EXCERPTED PASSAGE:
===============

[Date Prev][Date Next][Thread Prev][Thread Next][Date Index][Thread Index]

Re: [PATCH] x86/nmi: ensure Global Performance Counter Control is setup correctly



On Wed, Jan 10, 2024 at 05:41:41PM +0000, Andrew Cooper wrote:
> On 10/01/2024 4:58 pm, Roger Pau Monné wrote:
> > On Wed, Jan 10, 2024 at 03:52:49PM +0000, Andrew Cooper wrote:
> >> On 10/01/2024 3:34 pm, Roger Pau Monne wrote:
> >>> When Architectural Performance Monitoring is available, the 
> >>> PERF_GLOBAL_CTRL
> >>> MSR contains per-counter enable bits that is ANDed with the enable bit in 
> >>> the
> >>> counter EVNTSEL MSR in order for a PMC counter to be enabled.
> >>>
> >>> So far the watchdog code seems to have relied on the PERF_GLOBAL_CTRL 
> >>> enable
> >>> bits being set by default, but at least on some Intel Sapphire and Emerald
> >>> Rapids this is no longer the case, and Xen reports:
> >>>
> >>> Testing NMI watchdog on all CPUs: 0 40 stuck
> >>>
> >>> The first CPU on each socket is started with PERF_GLOBAL_CTRL zeroed, so 
> >>> PMC0
> >>> doesn't start counting when the enable bit in EVNTSEL0 is set, due to the
> >>> relevant enable bit in PERF_GLOBAL_CTRL not being set.

===============

DATASET EXCERPTS:
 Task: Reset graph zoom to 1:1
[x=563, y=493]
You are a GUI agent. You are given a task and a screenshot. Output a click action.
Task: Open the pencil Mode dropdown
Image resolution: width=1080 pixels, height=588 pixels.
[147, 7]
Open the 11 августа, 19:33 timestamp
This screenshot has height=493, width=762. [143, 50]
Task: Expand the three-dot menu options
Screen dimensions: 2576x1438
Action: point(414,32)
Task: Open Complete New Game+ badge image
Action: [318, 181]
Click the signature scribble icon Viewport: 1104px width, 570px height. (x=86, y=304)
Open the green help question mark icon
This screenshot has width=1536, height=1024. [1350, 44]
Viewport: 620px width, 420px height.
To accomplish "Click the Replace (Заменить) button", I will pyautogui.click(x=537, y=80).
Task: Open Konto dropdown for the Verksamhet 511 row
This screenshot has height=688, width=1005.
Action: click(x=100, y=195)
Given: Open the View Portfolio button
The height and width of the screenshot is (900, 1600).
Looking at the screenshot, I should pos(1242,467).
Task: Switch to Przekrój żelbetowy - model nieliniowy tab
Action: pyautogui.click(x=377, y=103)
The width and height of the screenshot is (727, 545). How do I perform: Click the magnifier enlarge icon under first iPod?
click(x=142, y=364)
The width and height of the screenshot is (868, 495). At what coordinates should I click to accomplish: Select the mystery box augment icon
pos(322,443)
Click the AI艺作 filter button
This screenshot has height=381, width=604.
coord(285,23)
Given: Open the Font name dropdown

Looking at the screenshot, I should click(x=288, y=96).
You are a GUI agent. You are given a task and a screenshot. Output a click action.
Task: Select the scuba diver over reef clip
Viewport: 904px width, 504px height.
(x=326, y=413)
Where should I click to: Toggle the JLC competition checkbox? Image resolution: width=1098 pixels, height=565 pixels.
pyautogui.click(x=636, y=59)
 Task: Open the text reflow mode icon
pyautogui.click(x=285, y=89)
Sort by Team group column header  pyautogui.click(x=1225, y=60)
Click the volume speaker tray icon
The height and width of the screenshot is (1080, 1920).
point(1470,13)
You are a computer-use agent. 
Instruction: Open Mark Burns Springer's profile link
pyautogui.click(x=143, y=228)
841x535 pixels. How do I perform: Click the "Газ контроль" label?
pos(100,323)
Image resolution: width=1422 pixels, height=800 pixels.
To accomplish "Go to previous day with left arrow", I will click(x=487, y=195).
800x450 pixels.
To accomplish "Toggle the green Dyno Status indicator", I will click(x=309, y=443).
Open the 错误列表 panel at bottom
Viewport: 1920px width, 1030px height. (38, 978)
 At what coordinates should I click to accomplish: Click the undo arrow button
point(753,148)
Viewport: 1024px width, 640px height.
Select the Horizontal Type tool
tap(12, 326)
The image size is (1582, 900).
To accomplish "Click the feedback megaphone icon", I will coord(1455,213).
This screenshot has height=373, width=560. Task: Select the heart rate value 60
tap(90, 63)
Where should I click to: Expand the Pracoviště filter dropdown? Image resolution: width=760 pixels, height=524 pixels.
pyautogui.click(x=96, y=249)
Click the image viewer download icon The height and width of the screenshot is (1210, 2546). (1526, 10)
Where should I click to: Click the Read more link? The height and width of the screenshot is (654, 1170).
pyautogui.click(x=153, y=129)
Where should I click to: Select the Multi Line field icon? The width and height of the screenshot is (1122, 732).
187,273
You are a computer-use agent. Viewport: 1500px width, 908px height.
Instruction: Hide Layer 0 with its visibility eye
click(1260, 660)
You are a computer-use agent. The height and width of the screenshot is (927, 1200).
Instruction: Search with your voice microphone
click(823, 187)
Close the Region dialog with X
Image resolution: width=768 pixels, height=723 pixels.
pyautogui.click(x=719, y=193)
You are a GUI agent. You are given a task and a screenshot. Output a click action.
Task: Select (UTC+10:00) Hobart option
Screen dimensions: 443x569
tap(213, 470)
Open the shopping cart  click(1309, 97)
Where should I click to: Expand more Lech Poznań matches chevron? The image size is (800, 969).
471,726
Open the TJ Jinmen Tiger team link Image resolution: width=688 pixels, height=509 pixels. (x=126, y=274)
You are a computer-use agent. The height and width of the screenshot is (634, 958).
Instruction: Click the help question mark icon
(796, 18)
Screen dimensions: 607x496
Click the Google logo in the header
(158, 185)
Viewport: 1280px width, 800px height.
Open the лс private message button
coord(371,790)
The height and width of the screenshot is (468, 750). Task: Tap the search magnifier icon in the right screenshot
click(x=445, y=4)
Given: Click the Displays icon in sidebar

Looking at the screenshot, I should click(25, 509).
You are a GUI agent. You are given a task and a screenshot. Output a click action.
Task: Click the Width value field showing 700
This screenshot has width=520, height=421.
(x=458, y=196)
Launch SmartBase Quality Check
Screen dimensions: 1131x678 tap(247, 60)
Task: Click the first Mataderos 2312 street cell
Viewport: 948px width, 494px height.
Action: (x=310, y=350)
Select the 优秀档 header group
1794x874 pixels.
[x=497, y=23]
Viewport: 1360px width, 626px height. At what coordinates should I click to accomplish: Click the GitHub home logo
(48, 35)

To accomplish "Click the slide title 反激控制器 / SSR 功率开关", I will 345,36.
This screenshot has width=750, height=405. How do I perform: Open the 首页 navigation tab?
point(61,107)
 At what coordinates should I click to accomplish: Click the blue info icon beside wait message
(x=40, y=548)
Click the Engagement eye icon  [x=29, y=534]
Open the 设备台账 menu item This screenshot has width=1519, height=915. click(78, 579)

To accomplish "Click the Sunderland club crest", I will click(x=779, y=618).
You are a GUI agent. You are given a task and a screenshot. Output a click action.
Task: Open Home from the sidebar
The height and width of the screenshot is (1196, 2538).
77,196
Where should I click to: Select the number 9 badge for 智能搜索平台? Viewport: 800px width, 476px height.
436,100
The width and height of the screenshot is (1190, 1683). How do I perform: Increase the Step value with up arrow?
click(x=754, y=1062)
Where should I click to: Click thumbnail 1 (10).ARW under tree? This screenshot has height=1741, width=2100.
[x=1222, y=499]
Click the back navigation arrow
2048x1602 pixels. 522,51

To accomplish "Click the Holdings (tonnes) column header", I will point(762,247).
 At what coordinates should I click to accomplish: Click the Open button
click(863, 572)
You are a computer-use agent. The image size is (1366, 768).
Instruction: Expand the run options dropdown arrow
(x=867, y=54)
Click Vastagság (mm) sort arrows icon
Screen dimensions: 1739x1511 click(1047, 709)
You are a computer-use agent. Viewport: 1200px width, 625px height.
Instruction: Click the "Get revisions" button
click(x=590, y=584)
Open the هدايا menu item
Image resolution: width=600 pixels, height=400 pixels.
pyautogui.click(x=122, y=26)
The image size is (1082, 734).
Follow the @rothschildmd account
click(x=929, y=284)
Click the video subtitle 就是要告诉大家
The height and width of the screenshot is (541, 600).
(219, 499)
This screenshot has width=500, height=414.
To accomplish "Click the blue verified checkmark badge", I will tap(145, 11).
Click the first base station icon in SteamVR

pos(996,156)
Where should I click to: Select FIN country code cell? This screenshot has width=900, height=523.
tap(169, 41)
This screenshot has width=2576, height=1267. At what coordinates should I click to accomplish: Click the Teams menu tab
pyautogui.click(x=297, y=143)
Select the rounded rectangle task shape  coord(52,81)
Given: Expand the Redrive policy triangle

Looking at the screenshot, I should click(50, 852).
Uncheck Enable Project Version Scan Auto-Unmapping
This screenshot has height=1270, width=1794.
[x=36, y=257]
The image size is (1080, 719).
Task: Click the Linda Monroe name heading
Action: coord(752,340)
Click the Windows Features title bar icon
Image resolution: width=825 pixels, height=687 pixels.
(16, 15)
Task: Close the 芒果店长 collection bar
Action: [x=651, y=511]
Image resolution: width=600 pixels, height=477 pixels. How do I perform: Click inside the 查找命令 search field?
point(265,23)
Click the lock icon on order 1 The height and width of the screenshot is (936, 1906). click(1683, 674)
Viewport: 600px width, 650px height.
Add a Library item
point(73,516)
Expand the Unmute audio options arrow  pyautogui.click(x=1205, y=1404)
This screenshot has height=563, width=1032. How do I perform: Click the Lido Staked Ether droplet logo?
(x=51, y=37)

===============

GIVEN TASK:
Write out the NMI watchdog thread word for word, beginning at "Re: [PATCH] x86/nmi: ensure" and stopping after "to be enabled.". The entries were gathered from a different source than the NMI watchdog thread.

FULL RESPONSE:
Re: [PATCH] x86/nmi: ensure Global Performance Counter Control is setup correctly



On Wed, Jan 10, 2024 at 05:41:41PM +0000, Andrew Cooper wrote:
> On 10/01/2024 4:58 pm, Roger Pau Monné wrote:
> > On Wed, Jan 10, 2024 at 03:52:49PM +0000, Andrew Cooper wrote:
> >> On 10/01/2024 3:34 pm, Roger Pau Monne wrote:
> >>> When Architectural Performance Monitoring is available, the 
> >>> PERF_GLOBAL_CTRL
> >>> MSR contains per-counter enable bits that is ANDed with the enable bit in 
> >>> the
> >>> counter EVNTSEL MSR in order for a PMC counter to be enabled.